Stored records:
++++++++

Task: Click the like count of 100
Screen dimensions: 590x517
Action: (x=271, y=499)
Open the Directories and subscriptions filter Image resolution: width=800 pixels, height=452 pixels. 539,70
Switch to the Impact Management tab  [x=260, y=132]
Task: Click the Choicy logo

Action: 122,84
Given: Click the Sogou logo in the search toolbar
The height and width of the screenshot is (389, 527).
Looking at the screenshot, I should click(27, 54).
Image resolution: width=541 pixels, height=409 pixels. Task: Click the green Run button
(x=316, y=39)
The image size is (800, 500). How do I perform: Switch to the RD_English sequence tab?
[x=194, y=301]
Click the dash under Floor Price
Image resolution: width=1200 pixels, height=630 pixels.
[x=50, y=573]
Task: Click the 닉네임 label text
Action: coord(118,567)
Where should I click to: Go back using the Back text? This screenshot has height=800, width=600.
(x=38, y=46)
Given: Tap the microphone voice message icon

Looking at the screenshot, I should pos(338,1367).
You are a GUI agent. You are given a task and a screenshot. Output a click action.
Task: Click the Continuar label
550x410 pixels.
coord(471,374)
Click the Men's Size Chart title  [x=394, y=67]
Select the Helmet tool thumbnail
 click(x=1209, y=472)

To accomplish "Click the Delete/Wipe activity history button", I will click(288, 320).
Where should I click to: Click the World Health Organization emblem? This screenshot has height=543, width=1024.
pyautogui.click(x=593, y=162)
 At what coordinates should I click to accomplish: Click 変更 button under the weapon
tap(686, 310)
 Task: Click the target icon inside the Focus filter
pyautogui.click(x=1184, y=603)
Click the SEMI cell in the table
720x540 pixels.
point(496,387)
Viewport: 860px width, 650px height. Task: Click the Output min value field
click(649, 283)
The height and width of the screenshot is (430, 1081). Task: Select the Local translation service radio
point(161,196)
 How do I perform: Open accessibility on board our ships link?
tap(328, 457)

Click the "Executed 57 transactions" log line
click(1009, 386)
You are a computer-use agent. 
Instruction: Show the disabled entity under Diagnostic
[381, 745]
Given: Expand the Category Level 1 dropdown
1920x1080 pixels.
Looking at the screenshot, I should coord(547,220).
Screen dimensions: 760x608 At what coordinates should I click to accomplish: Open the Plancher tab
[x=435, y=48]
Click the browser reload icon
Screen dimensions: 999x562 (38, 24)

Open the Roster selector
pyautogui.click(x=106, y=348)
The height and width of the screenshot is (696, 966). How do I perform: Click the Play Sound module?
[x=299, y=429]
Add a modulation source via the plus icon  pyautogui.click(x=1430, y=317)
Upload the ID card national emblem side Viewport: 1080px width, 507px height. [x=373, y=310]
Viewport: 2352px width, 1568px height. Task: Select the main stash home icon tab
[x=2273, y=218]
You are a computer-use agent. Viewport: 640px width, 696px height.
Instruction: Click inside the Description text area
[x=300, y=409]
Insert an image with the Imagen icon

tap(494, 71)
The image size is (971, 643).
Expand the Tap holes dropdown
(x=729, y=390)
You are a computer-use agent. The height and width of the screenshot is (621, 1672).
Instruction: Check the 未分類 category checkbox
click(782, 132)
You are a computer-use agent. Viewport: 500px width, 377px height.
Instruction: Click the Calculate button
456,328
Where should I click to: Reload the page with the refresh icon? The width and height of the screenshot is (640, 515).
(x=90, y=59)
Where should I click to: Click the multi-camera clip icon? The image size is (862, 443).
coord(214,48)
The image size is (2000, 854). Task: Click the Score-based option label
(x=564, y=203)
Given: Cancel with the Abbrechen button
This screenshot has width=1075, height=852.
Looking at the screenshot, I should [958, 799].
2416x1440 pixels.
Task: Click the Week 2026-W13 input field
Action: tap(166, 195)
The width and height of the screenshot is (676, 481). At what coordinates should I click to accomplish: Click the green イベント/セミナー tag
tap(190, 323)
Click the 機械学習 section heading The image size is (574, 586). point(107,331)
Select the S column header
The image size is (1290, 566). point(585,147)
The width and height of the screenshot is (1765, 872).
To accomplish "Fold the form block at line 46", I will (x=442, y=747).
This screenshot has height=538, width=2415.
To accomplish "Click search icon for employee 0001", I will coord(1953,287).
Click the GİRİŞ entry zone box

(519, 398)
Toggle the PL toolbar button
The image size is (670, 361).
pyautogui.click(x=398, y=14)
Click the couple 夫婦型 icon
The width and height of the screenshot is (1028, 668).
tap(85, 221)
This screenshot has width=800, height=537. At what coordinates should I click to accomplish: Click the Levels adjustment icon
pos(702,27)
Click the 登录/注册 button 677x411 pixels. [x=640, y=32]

++++++++

Exercise directions: Give back, exactly as written, the stretch from the line with "You are a computer-use agent. The" through the line with "Click the 機械学習", and no other lines from the records above.

Response area:
You are a computer-use agent. The height and width of the screenshot is (621, 1672).
Instruction: Check the 未分類 category checkbox
click(782, 132)
You are a computer-use agent. Viewport: 500px width, 377px height.
Instruction: Click the Calculate button
456,328
Where should I click to: Reload the page with the refresh icon? The width and height of the screenshot is (640, 515).
(x=90, y=59)
Where should I click to: Click the multi-camera clip icon? The image size is (862, 443).
coord(214,48)
The image size is (2000, 854). Task: Click the Score-based option label
(x=564, y=203)
Given: Cancel with the Abbrechen button
This screenshot has width=1075, height=852.
Looking at the screenshot, I should [958, 799].
2416x1440 pixels.
Task: Click the Week 2026-W13 input field
Action: tap(166, 195)
The width and height of the screenshot is (676, 481). At what coordinates should I click to accomplish: Click the green イベント/セミナー tag
tap(190, 323)
Click the 機械学習 section heading The image size is (574, 586). point(107,331)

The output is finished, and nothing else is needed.